# [What to produce]
Please print every line of the material below exactly.

# [Data for review]
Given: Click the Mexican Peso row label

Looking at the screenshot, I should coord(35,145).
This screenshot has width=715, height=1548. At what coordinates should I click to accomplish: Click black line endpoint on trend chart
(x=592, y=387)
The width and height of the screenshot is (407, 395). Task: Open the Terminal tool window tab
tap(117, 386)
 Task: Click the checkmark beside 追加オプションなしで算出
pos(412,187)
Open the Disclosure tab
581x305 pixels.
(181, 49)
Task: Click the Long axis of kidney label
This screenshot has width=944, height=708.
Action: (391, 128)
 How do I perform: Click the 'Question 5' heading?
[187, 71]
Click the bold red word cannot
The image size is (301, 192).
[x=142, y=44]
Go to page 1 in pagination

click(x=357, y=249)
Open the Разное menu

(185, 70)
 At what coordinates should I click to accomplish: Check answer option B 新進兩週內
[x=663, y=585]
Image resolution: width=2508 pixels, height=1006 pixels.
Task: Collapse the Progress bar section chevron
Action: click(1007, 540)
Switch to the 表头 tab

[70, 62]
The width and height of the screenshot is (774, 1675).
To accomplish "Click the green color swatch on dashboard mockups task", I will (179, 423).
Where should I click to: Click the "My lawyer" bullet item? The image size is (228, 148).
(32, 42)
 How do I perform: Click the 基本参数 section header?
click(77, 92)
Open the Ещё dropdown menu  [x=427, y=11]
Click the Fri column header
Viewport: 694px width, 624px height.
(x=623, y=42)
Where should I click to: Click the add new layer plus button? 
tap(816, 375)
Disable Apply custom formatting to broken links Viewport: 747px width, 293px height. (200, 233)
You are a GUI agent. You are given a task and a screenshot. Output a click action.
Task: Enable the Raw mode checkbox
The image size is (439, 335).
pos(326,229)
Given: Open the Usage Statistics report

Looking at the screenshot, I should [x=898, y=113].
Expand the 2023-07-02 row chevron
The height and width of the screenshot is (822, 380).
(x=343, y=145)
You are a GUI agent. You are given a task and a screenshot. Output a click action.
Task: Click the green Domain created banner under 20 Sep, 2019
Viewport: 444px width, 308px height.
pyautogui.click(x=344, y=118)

# [Solution to the exercise]
Given: Click the Mexican Peso row label

Looking at the screenshot, I should coord(35,145).
This screenshot has width=715, height=1548. At what coordinates should I click to accomplish: Click black line endpoint on trend chart
(x=592, y=387)
The width and height of the screenshot is (407, 395). Task: Open the Terminal tool window tab
tap(117, 386)
 Task: Click the checkmark beside 追加オプションなしで算出
pos(412,187)
Open the Disclosure tab
581x305 pixels.
(181, 49)
Task: Click the Long axis of kidney label
This screenshot has width=944, height=708.
Action: (391, 128)
 How do I perform: Click the 'Question 5' heading?
[187, 71]
Click the bold red word cannot
The image size is (301, 192).
[x=142, y=44]
Go to page 1 in pagination

click(x=357, y=249)
Open the Разное menu

(185, 70)
 At what coordinates should I click to accomplish: Check answer option B 新進兩週內
[x=663, y=585]
Image resolution: width=2508 pixels, height=1006 pixels.
Task: Collapse the Progress bar section chevron
Action: click(1007, 540)
Switch to the 表头 tab

[70, 62]
The width and height of the screenshot is (774, 1675).
To accomplish "Click the green color swatch on dashboard mockups task", I will (179, 423).
Where should I click to: Click the "My lawyer" bullet item? The image size is (228, 148).
(32, 42)
 How do I perform: Click the 基本参数 section header?
click(77, 92)
Open the Ещё dropdown menu  [x=427, y=11]
Click the Fri column header
Viewport: 694px width, 624px height.
(x=623, y=42)
Where should I click to: Click the add new layer plus button? 
tap(816, 375)
Disable Apply custom formatting to broken links Viewport: 747px width, 293px height. (200, 233)
You are a GUI agent. You are given a task and a screenshot. Output a click action.
Task: Enable the Raw mode checkbox
The image size is (439, 335).
pos(326,229)
Given: Open the Usage Statistics report

Looking at the screenshot, I should [x=898, y=113].
Expand the 2023-07-02 row chevron
The height and width of the screenshot is (822, 380).
(x=343, y=145)
You are a GUI agent. You are given a task and a screenshot. Output a click action.
Task: Click the green Domain created banner under 20 Sep, 2019
Viewport: 444px width, 308px height.
pyautogui.click(x=344, y=118)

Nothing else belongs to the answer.